In those circumstances, according to the General Court, the Commission was right to rely on a new legal test, based on the link between the interpretation of the relevant legislation and the exercise of the power to impose penalties by the authorities with that power, in order to examine whether the non-imposition a fine could be regarded as an advantage financed through State resources. The Commission was also fully entitled to take the view that the difficulties in interpreting legislation were, in principle, capable of precluding the non-imposition of a fine from being regarded as an exemption from a fine constituting State aid. The situation in which there are difficulties in interpreting a provision, non-compliance with which may be penalised by the imposition of a fine, is clearly different, from the point of view of the advantage in question, from that in which the competent authority decides to exempt an undertaking from payment of a fine which it would have to bear under the legislation. In the first situation, unlike the position in the second, there is no pre-existing charge. In view of the uncertain scope of the provision, the existence of unlawful conduct is not obvious and the penalising of such conduct by a fine does not therefore appear, where there is such uncertainty, to be necessary or inevitable.

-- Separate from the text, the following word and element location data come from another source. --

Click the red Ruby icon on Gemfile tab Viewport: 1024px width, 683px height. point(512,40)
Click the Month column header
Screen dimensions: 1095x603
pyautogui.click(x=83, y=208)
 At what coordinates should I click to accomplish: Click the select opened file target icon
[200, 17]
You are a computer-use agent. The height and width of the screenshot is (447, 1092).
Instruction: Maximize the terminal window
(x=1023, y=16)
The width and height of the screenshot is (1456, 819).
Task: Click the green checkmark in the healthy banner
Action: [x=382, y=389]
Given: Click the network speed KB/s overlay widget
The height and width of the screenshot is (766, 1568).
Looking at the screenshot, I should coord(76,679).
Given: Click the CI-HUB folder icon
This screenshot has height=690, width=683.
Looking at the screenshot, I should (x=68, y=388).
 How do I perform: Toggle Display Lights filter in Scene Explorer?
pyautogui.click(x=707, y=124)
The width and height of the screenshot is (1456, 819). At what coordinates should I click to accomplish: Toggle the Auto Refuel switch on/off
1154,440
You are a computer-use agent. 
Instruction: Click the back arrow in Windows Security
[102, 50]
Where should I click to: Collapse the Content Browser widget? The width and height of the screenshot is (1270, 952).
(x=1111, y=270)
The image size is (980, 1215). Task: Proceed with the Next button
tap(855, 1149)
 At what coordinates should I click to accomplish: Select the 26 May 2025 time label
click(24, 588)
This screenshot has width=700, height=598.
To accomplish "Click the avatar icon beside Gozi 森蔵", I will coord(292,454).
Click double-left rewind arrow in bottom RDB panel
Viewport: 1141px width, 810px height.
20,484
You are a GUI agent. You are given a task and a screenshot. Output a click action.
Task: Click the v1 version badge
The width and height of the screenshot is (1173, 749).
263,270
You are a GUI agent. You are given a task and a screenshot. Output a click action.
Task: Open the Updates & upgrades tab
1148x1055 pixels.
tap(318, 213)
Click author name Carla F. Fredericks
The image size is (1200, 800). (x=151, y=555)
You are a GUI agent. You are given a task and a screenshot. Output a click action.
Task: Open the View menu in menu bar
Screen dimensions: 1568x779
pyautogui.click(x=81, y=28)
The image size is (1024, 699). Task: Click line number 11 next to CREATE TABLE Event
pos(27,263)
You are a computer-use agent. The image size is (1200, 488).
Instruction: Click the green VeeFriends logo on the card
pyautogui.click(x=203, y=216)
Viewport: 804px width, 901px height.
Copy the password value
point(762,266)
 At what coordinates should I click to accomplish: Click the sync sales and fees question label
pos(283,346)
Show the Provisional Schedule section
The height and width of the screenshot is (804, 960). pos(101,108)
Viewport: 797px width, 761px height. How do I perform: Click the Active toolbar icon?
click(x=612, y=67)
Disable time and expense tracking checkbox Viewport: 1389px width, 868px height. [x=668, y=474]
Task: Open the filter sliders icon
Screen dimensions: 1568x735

The General Court states, however, that the test relating to the existence of difficulties in interpreting the applicable legislation can apply only on condition that those difficulties are temporary and that they form part of a process of gradual clarification of legislative provisions. The Commission did not refer to the temporary and inherent nature of the gradual clarification of legislative provisions and difficulties of interpretation, although those two conditions must be satisfied in order for it to be possible to reach a finding that there are no State resources. As regards the temporary nature of any difficulties in interpreting the applicable legislation, the General Court notes that the Commission does not refer to any particular circumstance capable of justifying the continuation of such uncertainty from 2005, or even 2003. Furthermore, as regards the inherent nature of the gradual clarification of the difficulties in interpreting the applicable legislation, it is noted that there is nothing in the documents before the General Court to suggest that such difficulties were in the process of being resolved.
Consequently, the General Court holds that the Commission erred in law in concluding that the condition relating to State resources was not satisfied without examining whether the difficulties of interpretation on which it relied were temporary and inherent in the gradual clarification of the legislative provisions. That finding constitutes evidence from which it may be concluded that the Commission was not in a position to overcome, at that preliminary stage, all the serious difficulties encountered in determining whether the non-charging of the deposit and the non-imposition of a fine constituted State aid. Since other evidence of serious difficulties which the Commission could not overcome at the preliminary examination stage were identified, the General Court annuls the contested decision in its entirety.
1 The Verordnung über die Vermeidung und Verwertung von Verpackungsabfällen (Verpackungsverordnung) is an ordinance of 21 August 1998 on the prevention and recycling of packaging waste (BGBl. 1998 I, p. 2379).
2 European Parliament and Council Directive 94/62/EC of 20 December 1994 on packaging and packaging waste (OJ 1994 L 365, p. 10).
3 Commission Decision C(2018) 6315 final of 4 October 2018 concerning State Aid SA.44865 (2016/FC) – Germany – Alleged State aid to German beverage border shops.